AWS Certified Security – Specialty — Question 451

A company has an encrypted Amazon Aurora DB cluster in the us-east-1 Region. The DB cluster is encrypted with an AWS Key Management Service (AWS KMS) customer managed key. To meet compliance requirements, the company needs to copy a DB snapshot to the us-west-1 Region. However, when the company tries to copy the snapshot to us-west-1, the company cannot access the key that was used to encrypt the original database.

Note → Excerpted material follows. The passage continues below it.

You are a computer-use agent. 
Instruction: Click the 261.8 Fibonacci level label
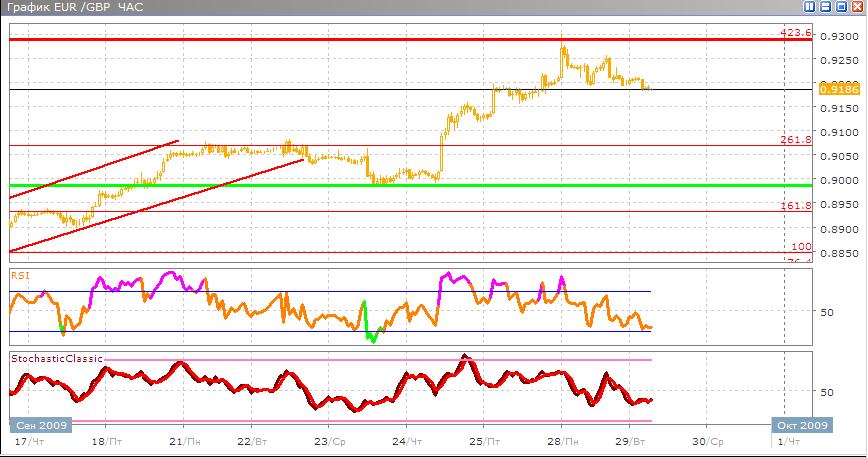pyautogui.click(x=795, y=140)
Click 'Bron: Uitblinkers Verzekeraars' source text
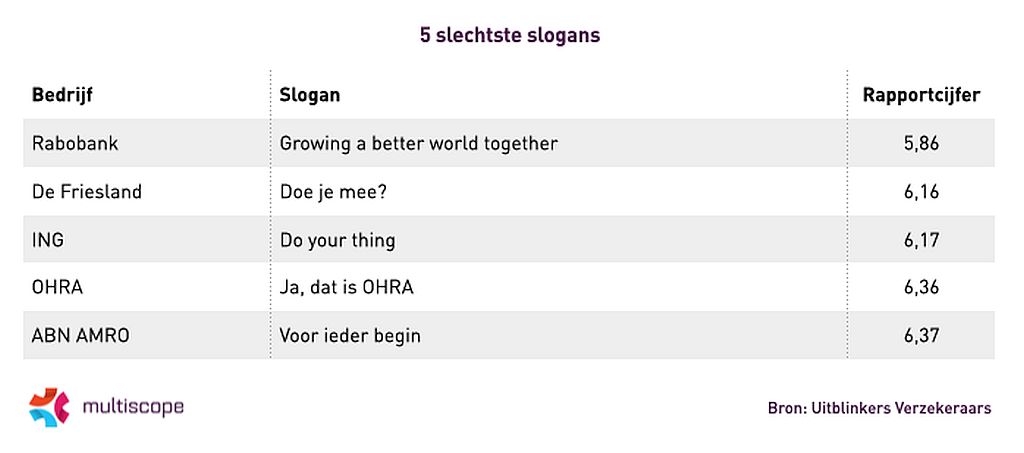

What should the company do to set up the snapshot in us-west-1 with proper encryption?

Answer options

• A. Use AWS Secrets Manager to store the customer managed key in us-west-1 as a secret. Use this secret to encrypt the snapshot in us-west-1.
• B. Create a new customer managed key in us-west-1. Use this new key to encrypt the snapshot in us-west-1.
• C. Create an IAM policy that allows access to the customer managed key in us-east-1. Specify arn:aws:kms:us-west-1as the principal.
• D. Create an IAM policy that allows access to the customer managed key in us-east-1. Specify arn:aws:rds:us-west-1 :* as the principal.

Correct answer: B

Explanation

Because AWS KMS keys are region-specific, you cannot use a KMS key from us-east-1 to encrypt a resource in us-west-1. To copy an encrypted DB snapshot to another region, you must specify a customer managed KMS key that exists in the destination region to encrypt the copy. AWS Secrets Manager cannot be used to store or export KMS keys for this purpose, and IAM policies cannot grant cross-region access to use a key local to another region for regional service encryption.